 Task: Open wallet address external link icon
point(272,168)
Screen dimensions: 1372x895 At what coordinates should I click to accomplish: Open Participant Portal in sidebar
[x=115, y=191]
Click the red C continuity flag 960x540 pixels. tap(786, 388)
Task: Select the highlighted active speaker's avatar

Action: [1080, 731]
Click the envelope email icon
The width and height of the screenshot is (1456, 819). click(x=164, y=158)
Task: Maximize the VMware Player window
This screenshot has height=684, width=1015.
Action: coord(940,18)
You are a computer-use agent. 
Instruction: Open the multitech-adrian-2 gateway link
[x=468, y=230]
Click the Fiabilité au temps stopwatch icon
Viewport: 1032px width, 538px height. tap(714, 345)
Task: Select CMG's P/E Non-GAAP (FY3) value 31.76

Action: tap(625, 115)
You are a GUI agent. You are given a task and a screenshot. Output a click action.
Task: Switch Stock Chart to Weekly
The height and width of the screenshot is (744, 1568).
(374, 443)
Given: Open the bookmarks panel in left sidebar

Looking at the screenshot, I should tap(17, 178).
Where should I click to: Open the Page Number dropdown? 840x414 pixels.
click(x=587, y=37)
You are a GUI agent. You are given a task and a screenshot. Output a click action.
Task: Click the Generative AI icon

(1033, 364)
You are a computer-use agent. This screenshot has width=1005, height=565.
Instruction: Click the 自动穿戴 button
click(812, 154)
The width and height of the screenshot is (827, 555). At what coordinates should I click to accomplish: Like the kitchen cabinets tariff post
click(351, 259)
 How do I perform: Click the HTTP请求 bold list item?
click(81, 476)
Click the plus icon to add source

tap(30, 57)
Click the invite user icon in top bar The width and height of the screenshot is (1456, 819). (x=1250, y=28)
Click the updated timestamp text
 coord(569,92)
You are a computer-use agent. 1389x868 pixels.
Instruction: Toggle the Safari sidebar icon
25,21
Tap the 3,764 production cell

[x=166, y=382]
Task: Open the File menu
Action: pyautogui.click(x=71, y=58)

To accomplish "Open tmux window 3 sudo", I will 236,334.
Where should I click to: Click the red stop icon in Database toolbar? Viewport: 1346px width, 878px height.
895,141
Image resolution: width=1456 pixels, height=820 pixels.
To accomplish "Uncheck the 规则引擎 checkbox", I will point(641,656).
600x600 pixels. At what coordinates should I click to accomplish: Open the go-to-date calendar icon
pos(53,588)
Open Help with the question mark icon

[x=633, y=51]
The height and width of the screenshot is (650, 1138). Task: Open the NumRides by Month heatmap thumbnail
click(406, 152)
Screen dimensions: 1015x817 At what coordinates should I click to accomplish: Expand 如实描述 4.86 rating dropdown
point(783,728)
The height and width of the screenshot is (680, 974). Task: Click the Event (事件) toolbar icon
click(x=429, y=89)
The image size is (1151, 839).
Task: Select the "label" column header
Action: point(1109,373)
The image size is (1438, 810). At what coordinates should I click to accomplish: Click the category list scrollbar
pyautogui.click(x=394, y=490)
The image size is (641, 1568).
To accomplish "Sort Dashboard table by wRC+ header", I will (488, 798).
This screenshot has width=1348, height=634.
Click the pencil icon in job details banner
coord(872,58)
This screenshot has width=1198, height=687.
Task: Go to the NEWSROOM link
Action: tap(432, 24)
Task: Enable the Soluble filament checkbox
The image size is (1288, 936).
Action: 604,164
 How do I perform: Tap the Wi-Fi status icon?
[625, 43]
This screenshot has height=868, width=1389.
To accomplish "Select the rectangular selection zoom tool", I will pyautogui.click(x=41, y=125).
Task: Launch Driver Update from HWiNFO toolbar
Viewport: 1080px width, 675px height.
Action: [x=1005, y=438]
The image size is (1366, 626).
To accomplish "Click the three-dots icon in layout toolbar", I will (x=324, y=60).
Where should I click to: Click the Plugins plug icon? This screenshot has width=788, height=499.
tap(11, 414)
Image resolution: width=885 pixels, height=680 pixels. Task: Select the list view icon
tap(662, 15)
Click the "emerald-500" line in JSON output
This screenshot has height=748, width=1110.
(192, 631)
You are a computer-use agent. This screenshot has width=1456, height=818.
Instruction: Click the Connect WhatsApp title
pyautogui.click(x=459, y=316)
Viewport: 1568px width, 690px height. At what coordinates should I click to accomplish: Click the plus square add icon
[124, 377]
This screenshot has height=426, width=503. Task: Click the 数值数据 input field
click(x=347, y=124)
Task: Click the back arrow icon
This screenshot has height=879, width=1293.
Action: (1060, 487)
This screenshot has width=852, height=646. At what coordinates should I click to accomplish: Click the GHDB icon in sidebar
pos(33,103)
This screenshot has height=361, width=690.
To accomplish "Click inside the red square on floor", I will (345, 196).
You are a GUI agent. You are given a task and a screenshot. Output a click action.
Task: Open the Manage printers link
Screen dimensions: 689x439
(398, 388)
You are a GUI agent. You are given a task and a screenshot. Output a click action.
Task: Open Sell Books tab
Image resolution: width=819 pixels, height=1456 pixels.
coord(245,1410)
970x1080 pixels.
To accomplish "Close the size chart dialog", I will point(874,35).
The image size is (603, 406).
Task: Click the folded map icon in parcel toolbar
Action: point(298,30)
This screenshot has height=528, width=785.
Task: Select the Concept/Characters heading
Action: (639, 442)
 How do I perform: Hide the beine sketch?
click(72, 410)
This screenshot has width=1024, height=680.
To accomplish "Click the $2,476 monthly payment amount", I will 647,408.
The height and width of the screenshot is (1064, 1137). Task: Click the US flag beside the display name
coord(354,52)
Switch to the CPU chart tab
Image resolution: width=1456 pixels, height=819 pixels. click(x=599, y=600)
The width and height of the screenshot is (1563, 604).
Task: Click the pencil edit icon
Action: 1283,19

• • • • • • •

**Do this**
Copy all of the records above, line for line, without changing anything.

**Completed exercise**
 Task: Open wallet address external link icon
point(272,168)
Screen dimensions: 1372x895 At what coordinates should I click to accomplish: Open Participant Portal in sidebar
[x=115, y=191]
Click the red C continuity flag 960x540 pixels. tap(786, 388)
Task: Select the highlighted active speaker's avatar

Action: [1080, 731]
Click the envelope email icon
The width and height of the screenshot is (1456, 819). click(x=164, y=158)
Task: Maximize the VMware Player window
This screenshot has height=684, width=1015.
Action: coord(940,18)
You are a computer-use agent. 
Instruction: Open the multitech-adrian-2 gateway link
[x=468, y=230]
Click the Fiabilité au temps stopwatch icon
Viewport: 1032px width, 538px height. tap(714, 345)
Task: Select CMG's P/E Non-GAAP (FY3) value 31.76

Action: tap(625, 115)
You are a GUI agent. You are given a task and a screenshot. Output a click action.
Task: Switch Stock Chart to Weekly
The height and width of the screenshot is (744, 1568).
(374, 443)
Given: Open the bookmarks panel in left sidebar

Looking at the screenshot, I should tap(17, 178).
Where should I click to: Open the Page Number dropdown? 840x414 pixels.
click(x=587, y=37)
You are a GUI agent. You are given a task and a screenshot. Output a click action.
Task: Click the Generative AI icon

(1033, 364)
You are a computer-use agent. This screenshot has width=1005, height=565.
Instruction: Click the 自动穿戴 button
click(812, 154)
The width and height of the screenshot is (827, 555). At what coordinates should I click to accomplish: Like the kitchen cabinets tariff post
click(351, 259)
 How do I perform: Click the HTTP请求 bold list item?
click(81, 476)
Click the plus icon to add source

tap(30, 57)
Click the invite user icon in top bar The width and height of the screenshot is (1456, 819). (x=1250, y=28)
Click the updated timestamp text
 coord(569,92)
You are a computer-use agent. 1389x868 pixels.
Instruction: Toggle the Safari sidebar icon
25,21
Tap the 3,764 production cell

[x=166, y=382]
Task: Open the File menu
Action: pyautogui.click(x=71, y=58)

To accomplish "Open tmux window 3 sudo", I will 236,334.
Where should I click to: Click the red stop icon in Database toolbar? Viewport: 1346px width, 878px height.
895,141
Image resolution: width=1456 pixels, height=820 pixels.
To accomplish "Uncheck the 规则引擎 checkbox", I will point(641,656).
600x600 pixels. At what coordinates should I click to accomplish: Open the go-to-date calendar icon
pos(53,588)
Open Help with the question mark icon

[x=633, y=51]
The height and width of the screenshot is (650, 1138). Task: Open the NumRides by Month heatmap thumbnail
click(406, 152)
Screen dimensions: 1015x817 At what coordinates should I click to accomplish: Expand 如实描述 4.86 rating dropdown
point(783,728)
The height and width of the screenshot is (680, 974). Task: Click the Event (事件) toolbar icon
click(x=429, y=89)
The image size is (1151, 839).
Task: Select the "label" column header
Action: point(1109,373)
The image size is (1438, 810). At what coordinates should I click to accomplish: Click the category list scrollbar
pyautogui.click(x=394, y=490)
The image size is (641, 1568).
To accomplish "Sort Dashboard table by wRC+ header", I will (488, 798).
This screenshot has width=1348, height=634.
Click the pencil icon in job details banner
coord(872,58)
This screenshot has width=1198, height=687.
Task: Go to the NEWSROOM link
Action: tap(432, 24)
Task: Enable the Soluble filament checkbox
The image size is (1288, 936).
Action: 604,164
 How do I perform: Tap the Wi-Fi status icon?
[625, 43]
This screenshot has height=868, width=1389.
To accomplish "Select the rectangular selection zoom tool", I will pyautogui.click(x=41, y=125).
Task: Launch Driver Update from HWiNFO toolbar
Viewport: 1080px width, 675px height.
Action: [x=1005, y=438]
The image size is (1366, 626).
To accomplish "Click the three-dots icon in layout toolbar", I will (x=324, y=60).
Where should I click to: Click the Plugins plug icon? This screenshot has width=788, height=499.
tap(11, 414)
Image resolution: width=885 pixels, height=680 pixels. Task: Select the list view icon
tap(662, 15)
Click the "emerald-500" line in JSON output
This screenshot has height=748, width=1110.
(192, 631)
You are a computer-use agent. This screenshot has width=1456, height=818.
Instruction: Click the Connect WhatsApp title
pyautogui.click(x=459, y=316)
Viewport: 1568px width, 690px height. At what coordinates should I click to accomplish: Click the plus square add icon
[124, 377]
This screenshot has height=426, width=503. Task: Click the 数值数据 input field
click(x=347, y=124)
Task: Click the back arrow icon
This screenshot has height=879, width=1293.
Action: (1060, 487)
This screenshot has width=852, height=646. At what coordinates should I click to accomplish: Click the GHDB icon in sidebar
pos(33,103)
This screenshot has height=361, width=690.
To accomplish "Click inside the red square on floor", I will (345, 196).
You are a GUI agent. You are given a task and a screenshot. Output a click action.
Task: Open the Manage printers link
Screen dimensions: 689x439
(398, 388)
You are a GUI agent. You are given a task and a screenshot. Output a click action.
Task: Open Sell Books tab
Image resolution: width=819 pixels, height=1456 pixels.
coord(245,1410)
970x1080 pixels.
To accomplish "Close the size chart dialog", I will point(874,35).
The image size is (603, 406).
Task: Click the folded map icon in parcel toolbar
Action: point(298,30)
This screenshot has height=528, width=785.
Task: Select the Concept/Characters heading
Action: (639, 442)
 How do I perform: Hide the beine sketch?
click(72, 410)
This screenshot has width=1024, height=680.
To accomplish "Click the $2,476 monthly payment amount", I will 647,408.
The height and width of the screenshot is (1064, 1137). Task: Click the US flag beside the display name
coord(354,52)
Switch to the CPU chart tab
Image resolution: width=1456 pixels, height=819 pixels. click(x=599, y=600)
The width and height of the screenshot is (1563, 604).
Task: Click the pencil edit icon
Action: 1283,19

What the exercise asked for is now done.